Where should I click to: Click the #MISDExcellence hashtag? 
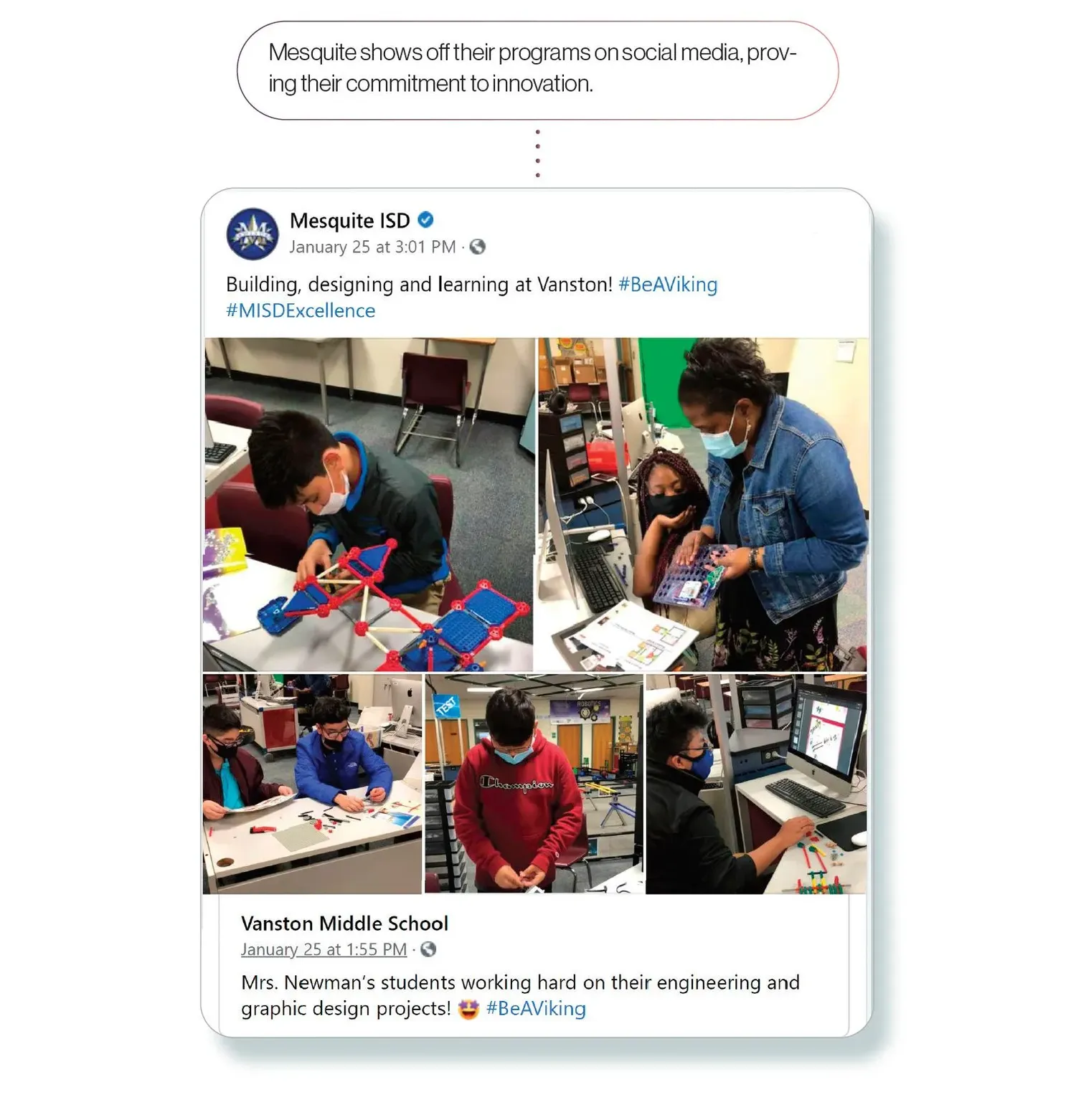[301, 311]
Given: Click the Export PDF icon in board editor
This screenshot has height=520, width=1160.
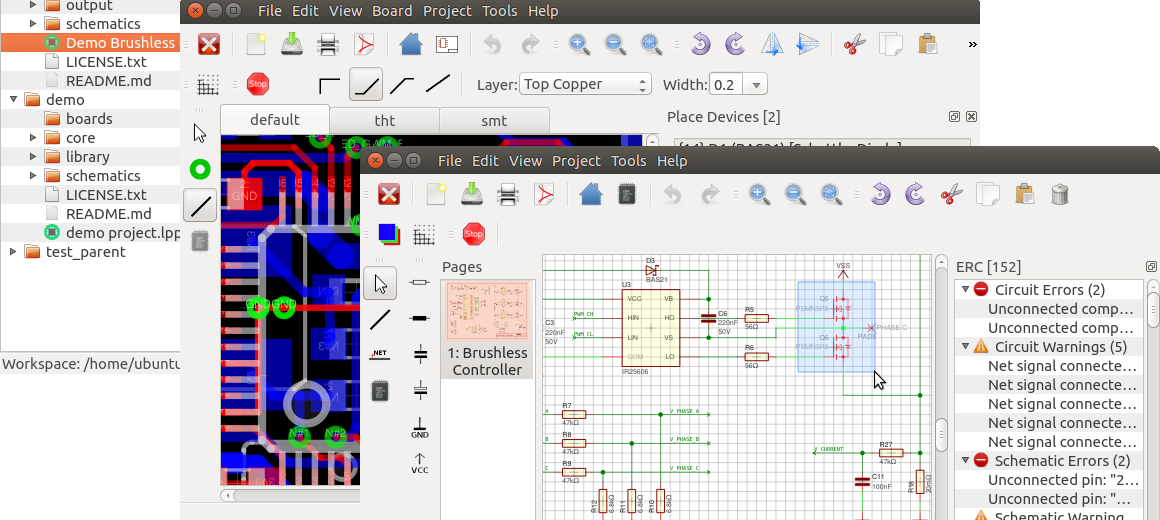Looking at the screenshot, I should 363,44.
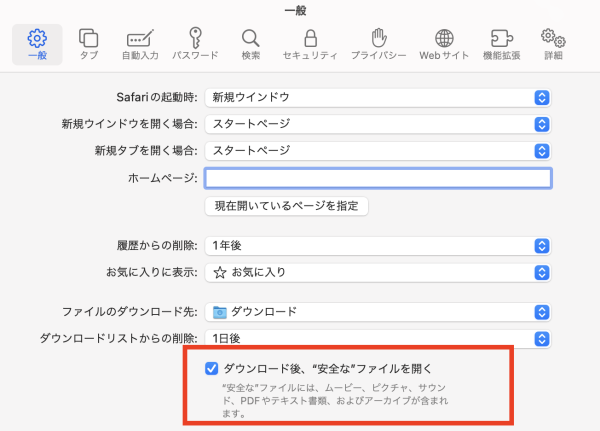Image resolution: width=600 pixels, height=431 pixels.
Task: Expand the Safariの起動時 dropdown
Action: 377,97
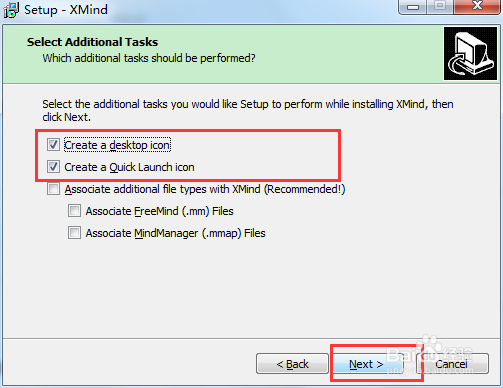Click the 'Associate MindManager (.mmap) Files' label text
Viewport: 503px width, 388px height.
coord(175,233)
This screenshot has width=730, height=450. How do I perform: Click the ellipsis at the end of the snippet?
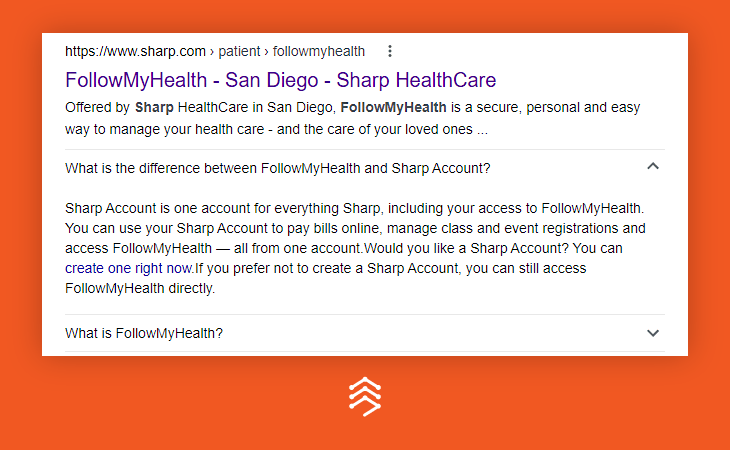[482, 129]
◇ ◇ ◇ ◇ ◇ ◇ ◇
• **PROBLEM STATEMENT**
Restate each entry verbatim and skip every image.

• **FINISHED EXERCISE**
Where should I click to: Click the #MISDExcellence hashtag? 
[301, 311]
Given: Click the Export PDF icon in board editor
This screenshot has height=520, width=1160.
Looking at the screenshot, I should 363,44.
Image resolution: width=600 pixels, height=431 pixels.
Task: Expand the Safariの起動時 dropdown
Action: 377,97
Click the 'Associate MindManager (.mmap) Files' label text
Viewport: 503px width, 388px height.
coord(175,233)
This screenshot has width=730, height=450. How do I perform: Click the ellipsis at the end of the snippet?
[482, 129]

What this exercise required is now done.